-- BEGIN --
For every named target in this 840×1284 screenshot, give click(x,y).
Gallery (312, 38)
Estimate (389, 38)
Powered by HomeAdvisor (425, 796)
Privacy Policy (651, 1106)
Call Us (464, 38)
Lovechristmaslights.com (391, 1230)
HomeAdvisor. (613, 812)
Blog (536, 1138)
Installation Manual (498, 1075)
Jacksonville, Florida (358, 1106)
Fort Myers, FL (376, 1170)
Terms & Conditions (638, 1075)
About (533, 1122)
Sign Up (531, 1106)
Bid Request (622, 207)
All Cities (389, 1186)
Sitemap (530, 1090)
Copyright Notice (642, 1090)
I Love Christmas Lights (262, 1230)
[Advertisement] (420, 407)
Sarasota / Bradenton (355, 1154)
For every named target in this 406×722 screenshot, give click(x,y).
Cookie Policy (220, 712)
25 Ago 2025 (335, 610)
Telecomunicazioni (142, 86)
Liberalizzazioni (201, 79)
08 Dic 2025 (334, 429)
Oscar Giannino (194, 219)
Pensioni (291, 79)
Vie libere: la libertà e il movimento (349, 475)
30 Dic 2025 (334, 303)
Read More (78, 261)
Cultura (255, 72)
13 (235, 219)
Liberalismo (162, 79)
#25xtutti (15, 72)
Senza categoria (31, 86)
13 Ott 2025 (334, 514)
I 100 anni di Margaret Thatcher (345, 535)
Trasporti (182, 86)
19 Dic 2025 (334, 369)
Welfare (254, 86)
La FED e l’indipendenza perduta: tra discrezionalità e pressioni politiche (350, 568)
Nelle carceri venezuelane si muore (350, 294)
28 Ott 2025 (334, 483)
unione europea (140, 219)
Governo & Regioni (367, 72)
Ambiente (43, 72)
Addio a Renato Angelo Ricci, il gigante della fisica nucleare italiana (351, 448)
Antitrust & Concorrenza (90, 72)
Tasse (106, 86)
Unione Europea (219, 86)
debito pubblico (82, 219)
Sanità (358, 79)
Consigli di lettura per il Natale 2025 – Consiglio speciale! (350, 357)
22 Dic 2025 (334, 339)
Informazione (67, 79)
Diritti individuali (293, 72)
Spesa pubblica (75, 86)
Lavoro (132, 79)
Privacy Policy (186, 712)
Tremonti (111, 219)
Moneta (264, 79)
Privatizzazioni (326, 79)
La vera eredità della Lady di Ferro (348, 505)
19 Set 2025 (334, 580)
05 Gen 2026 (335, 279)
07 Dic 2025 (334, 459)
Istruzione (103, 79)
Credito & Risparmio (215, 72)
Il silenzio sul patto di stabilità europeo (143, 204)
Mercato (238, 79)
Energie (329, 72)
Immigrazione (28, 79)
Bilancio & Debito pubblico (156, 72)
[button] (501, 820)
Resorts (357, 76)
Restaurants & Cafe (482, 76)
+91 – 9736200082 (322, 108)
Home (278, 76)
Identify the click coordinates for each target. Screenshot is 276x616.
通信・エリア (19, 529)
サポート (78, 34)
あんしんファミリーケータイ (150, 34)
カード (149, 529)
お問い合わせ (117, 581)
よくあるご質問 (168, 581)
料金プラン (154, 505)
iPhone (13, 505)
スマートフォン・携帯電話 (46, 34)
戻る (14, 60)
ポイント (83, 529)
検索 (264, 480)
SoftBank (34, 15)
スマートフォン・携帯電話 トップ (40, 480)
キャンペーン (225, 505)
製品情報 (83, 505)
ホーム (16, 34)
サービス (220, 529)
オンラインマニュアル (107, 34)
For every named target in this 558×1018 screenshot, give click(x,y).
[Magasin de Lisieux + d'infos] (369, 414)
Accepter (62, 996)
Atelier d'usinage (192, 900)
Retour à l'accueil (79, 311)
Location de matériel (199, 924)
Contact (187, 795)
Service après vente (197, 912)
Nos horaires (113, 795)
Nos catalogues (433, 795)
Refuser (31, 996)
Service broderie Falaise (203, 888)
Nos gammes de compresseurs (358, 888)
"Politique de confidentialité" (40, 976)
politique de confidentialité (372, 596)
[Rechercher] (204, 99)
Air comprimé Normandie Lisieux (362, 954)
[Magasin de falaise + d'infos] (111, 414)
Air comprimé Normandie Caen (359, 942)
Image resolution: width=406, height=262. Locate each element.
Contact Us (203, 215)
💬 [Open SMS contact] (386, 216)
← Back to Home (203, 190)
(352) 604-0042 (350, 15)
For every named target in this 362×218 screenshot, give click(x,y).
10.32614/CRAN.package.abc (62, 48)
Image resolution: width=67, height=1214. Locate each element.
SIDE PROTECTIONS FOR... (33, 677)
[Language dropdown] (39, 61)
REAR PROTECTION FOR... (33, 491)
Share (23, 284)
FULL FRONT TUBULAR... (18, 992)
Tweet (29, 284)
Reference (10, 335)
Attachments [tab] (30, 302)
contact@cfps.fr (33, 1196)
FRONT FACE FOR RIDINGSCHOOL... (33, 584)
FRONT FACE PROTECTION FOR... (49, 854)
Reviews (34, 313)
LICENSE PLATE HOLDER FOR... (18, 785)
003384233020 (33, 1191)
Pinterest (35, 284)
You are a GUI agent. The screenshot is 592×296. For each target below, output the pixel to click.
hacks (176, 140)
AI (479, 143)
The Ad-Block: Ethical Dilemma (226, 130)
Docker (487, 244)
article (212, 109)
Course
-- END --
Directions for this task – Pull out each line of the records above that contains the string "resolution".

Response –
Image resolution: width=406, height=262. Locate each element.
Image resolution: width=67, height=1214. Locate each element.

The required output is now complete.